The original FedEx logo was designed in 1971, back when the company went by its full name, Federal Express. These words were featured diagonally inside a blue and white colored rectangle, with the word “Express” colored in red.
In 1994, the company shortened its name to FedEx and the logo was simplified along with it. The new logo was designed by Lindon Leader, who changed the blue to purple and the red to orange. Most importantly, the new FedEx logo is a primary example of how to maximize dead space. The space between the “E” and “x” creates a white arrow, a perfect illustration of the company’s mission. The arrow is made possible due to the specific font Leader chose.
MasterCard was launched in 1967 under the name Interbank Card Association. Its card was named MasterCharge, and in 1968 designers created the now-famous logo with the overlapping circles. In 1979, MasterCharge changed to MasterCard, but the two overlapping circles remained the same.

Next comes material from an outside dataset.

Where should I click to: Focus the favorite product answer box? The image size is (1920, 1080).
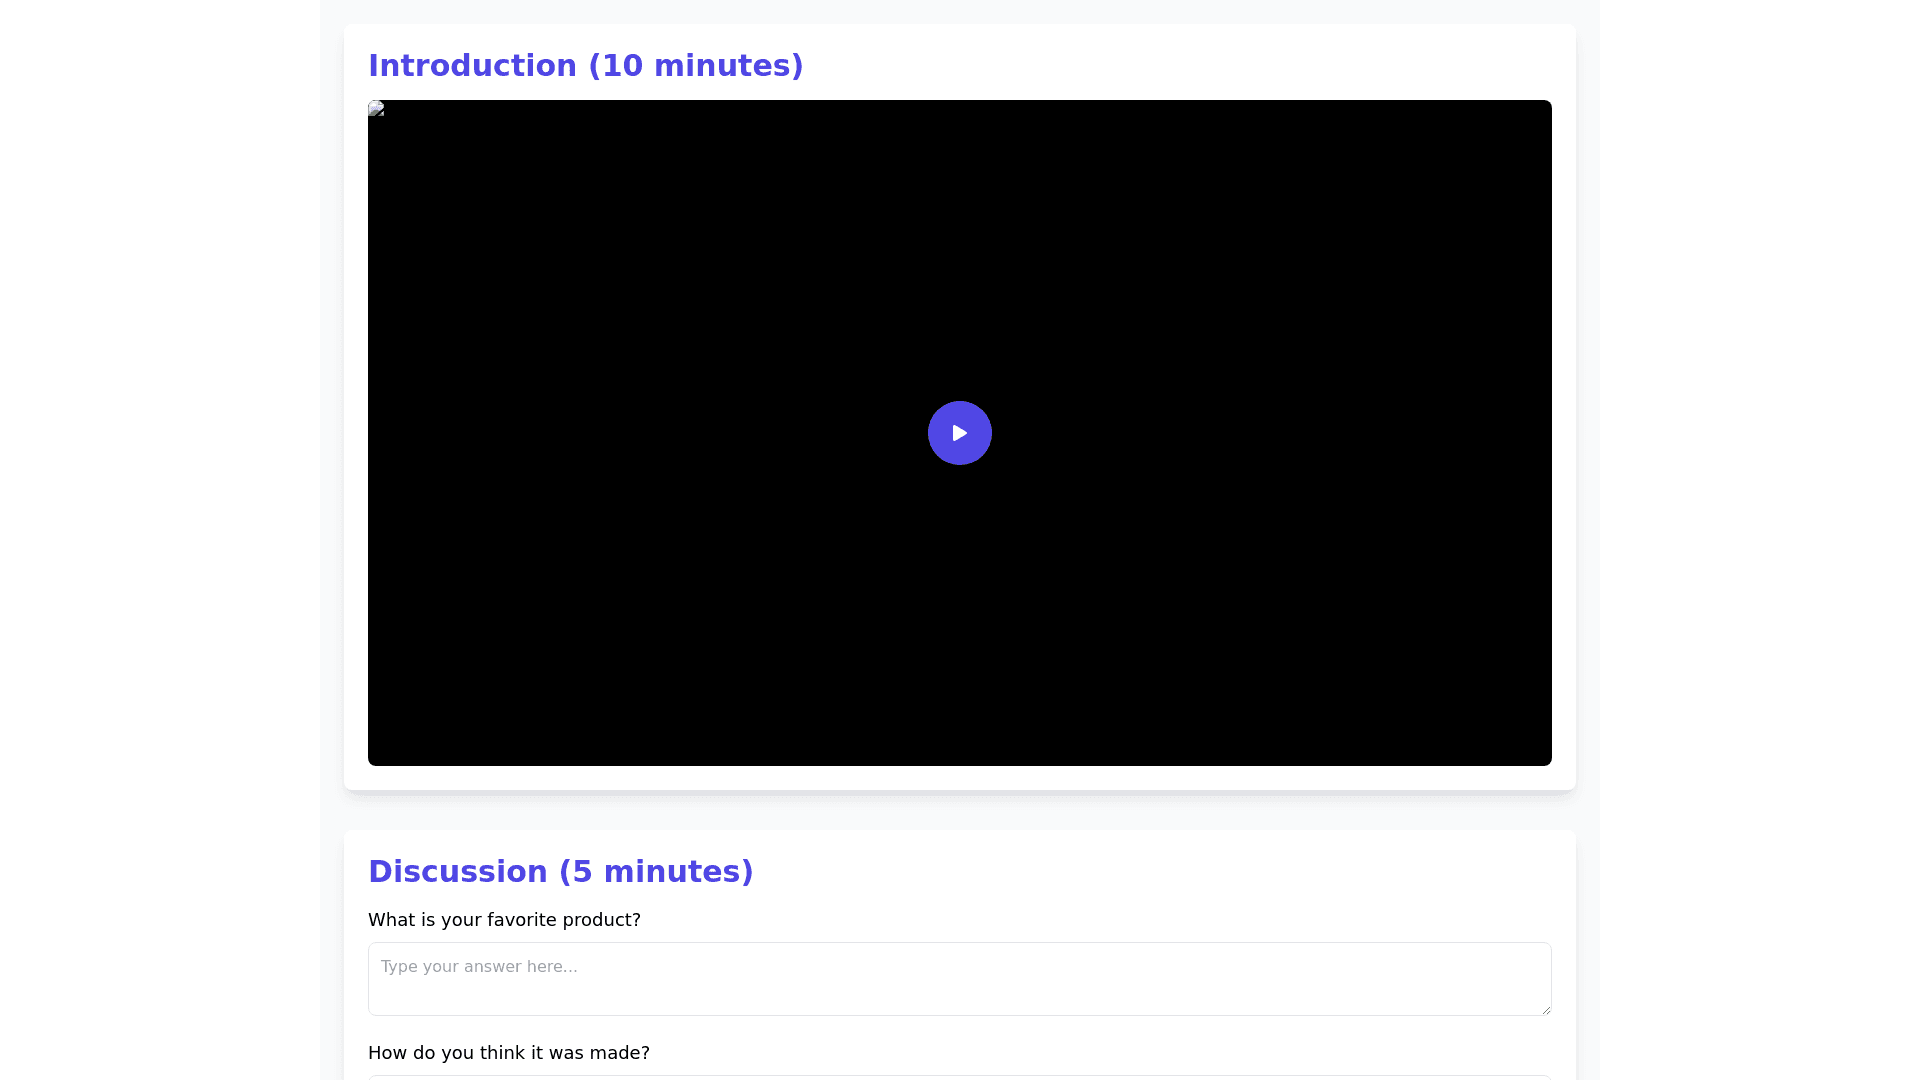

Since then, the logo has undergone various changes, including the use of different fonts and circle designs. The most notable redesign happened recently in 2019, when the name was ultimately removed from the circles. Indeed, it’s the mark of a company’s international brand recognition when it can drop its name from the logo and leave only the image.
8. Mercedes Benz
Though the first Mercedes logo was created in 1902, the famous 3-pointed star only made its first appearance in 1909. The 3 points are meant to symbolize the 3 elemental forces: land, air, and sea. Once the company started using the star as its logo, it never stopped. There have been various versions over the years, but in 2008 the company opted for minimalism and got rid of all the frills. What’s left is a monochrome 3-pointed star in the middle of a silver circle. Obviously, that’s all the company needs.
Shell, the famous oil and gas company, was founded in the late 1890s and its logo has undergone many transformations. In 1904 it took the form of a Pecten shell with intricate lines and shading. Red and yellow were added in 1915. The colors were supposedly chosen because they are the colors of the Spanish flag, and Shell’s first service station in California at the time had a large Spanish population.
Over the course of many decades, the logo underwent many subtle changes. The main overhaul came in 1971. The new logo was designed by Raymond Loewy, and it is the simplified red and yellow shell that we know today. The name Shell was written beneath the symbol, but in 1999, the word Shell was tossed. Today we only need to look at the brightly colored shell to know what company it signifies.
Sergey Brin, cofounder of Google, created the company’s first logo in 1998 using the free graphics program, GIMP. The colors were bright and Brin added an exclamation point to mimic the main competitor at the time, Yahoo! In 1999, the cofounders hired Stanford assistant professor Ruth Kedar to modify the logo. She changed the font and removed the exclamation point. This version lasted until 2010.
Other subtle changes took place until 2015, when Google changed the font again and removed the shadowing from the letters. At the same time, Google created the rainbow “G” logo, which is used on smartphones to represent the app. Of course, there are also the famous Google Doodles, which are designed for special occasions by a team of specialized “doodlers.”
Keeping it Simple
The brand logos described above are as different from each other as night and day. And yet, they’ve all achieved wild success, with people around the world recognizing them instantly. While there’s no formula for this type of acclaim, one thing that most of the logos do have in common is simplicity. In fact, most of them started out more complex and intricate, and almost all eventually dropped the embellishments in favor of sleek and simple design. In the case of the top 10 iconic brand logos, less is certainly more.